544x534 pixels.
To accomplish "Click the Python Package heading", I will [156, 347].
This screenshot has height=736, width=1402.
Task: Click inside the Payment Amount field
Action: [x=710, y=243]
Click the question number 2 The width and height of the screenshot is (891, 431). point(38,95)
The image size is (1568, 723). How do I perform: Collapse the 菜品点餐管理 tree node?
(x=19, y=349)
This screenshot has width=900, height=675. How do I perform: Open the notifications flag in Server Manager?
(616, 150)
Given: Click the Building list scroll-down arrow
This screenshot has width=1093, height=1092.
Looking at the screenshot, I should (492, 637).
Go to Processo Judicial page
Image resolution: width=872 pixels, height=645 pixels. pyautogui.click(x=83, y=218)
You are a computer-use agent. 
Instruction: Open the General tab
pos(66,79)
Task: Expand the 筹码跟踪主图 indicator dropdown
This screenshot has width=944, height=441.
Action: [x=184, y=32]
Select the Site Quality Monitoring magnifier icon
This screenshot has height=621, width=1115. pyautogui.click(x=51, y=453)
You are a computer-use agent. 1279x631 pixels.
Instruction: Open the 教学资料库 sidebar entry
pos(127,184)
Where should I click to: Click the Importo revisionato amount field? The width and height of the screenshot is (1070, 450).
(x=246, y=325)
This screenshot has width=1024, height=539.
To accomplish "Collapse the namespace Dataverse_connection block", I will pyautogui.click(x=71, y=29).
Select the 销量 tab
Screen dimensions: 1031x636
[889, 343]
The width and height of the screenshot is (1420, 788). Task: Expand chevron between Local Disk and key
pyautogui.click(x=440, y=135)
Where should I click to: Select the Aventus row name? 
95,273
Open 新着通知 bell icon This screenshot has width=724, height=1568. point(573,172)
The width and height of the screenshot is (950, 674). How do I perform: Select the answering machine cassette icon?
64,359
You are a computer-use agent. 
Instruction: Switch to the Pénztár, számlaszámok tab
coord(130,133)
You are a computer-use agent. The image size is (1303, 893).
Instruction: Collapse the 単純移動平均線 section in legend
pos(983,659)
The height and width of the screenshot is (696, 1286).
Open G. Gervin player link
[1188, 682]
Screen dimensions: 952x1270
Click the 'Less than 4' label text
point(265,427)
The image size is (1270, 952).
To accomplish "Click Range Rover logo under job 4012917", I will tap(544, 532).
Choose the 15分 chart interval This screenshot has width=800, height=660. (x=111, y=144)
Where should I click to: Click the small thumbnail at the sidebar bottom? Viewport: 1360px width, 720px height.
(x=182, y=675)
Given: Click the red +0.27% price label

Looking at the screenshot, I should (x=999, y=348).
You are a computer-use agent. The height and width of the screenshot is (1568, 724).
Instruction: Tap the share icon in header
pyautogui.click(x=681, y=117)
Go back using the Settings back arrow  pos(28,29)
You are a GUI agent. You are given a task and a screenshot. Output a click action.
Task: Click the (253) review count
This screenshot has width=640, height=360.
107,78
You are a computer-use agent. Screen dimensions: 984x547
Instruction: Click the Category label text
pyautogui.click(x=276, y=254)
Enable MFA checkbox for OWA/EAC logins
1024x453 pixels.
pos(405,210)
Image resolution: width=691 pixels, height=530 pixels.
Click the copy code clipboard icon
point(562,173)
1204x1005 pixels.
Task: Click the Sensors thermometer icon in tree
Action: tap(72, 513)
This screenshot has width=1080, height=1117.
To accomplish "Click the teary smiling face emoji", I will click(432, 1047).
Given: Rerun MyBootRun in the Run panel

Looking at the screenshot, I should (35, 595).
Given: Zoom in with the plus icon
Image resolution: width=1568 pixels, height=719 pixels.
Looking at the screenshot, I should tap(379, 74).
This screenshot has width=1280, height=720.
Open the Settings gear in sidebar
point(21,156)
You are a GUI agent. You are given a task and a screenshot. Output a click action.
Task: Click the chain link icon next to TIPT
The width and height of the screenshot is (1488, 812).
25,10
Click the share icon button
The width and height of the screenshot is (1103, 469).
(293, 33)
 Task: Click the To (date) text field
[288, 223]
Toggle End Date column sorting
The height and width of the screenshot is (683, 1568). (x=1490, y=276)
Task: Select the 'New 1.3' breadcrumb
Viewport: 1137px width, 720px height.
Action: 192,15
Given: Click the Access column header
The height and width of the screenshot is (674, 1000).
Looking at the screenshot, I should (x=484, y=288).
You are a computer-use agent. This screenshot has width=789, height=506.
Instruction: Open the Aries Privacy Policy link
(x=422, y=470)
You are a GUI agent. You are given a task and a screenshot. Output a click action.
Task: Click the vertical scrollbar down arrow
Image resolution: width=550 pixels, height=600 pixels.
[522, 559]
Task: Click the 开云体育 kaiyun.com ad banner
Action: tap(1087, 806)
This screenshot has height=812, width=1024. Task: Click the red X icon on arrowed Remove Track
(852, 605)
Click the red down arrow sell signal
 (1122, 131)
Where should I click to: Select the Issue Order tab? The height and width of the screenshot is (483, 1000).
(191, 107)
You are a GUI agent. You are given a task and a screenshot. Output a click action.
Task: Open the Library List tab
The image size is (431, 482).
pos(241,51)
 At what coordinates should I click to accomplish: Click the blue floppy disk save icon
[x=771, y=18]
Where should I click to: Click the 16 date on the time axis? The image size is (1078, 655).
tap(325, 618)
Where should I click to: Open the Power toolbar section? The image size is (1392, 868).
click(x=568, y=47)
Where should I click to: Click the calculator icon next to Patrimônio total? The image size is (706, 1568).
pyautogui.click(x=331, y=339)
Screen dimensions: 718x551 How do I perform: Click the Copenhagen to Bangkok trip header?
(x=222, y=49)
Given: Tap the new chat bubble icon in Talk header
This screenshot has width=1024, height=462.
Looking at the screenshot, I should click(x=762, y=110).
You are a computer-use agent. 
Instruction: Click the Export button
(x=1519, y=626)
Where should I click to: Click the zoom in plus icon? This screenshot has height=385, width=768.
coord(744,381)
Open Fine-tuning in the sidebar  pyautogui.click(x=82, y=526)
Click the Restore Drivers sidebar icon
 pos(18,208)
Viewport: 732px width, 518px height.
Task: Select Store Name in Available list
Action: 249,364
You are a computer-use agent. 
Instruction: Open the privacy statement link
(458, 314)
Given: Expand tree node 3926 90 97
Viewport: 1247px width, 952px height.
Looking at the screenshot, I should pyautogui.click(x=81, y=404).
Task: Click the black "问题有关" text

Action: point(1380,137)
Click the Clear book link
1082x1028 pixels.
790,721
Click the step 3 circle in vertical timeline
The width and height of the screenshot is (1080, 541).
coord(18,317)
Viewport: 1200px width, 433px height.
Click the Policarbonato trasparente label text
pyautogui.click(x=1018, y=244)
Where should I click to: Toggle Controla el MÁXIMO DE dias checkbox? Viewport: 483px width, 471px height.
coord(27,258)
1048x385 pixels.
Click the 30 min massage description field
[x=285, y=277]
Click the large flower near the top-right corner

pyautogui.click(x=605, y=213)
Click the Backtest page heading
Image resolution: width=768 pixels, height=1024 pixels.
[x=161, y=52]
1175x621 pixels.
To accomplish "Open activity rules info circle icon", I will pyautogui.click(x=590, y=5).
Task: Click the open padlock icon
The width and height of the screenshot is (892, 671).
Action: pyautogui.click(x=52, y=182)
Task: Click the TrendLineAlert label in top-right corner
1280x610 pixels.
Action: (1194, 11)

WORK INSTRUCTIONS — Filter the listing above by the word "circle"; copy each line that passes.

EXERCISE SOLUTION —
Click the step 3 circle in vertical timeline
To accomplish "Open activity rules info circle icon", I will pyautogui.click(x=590, y=5).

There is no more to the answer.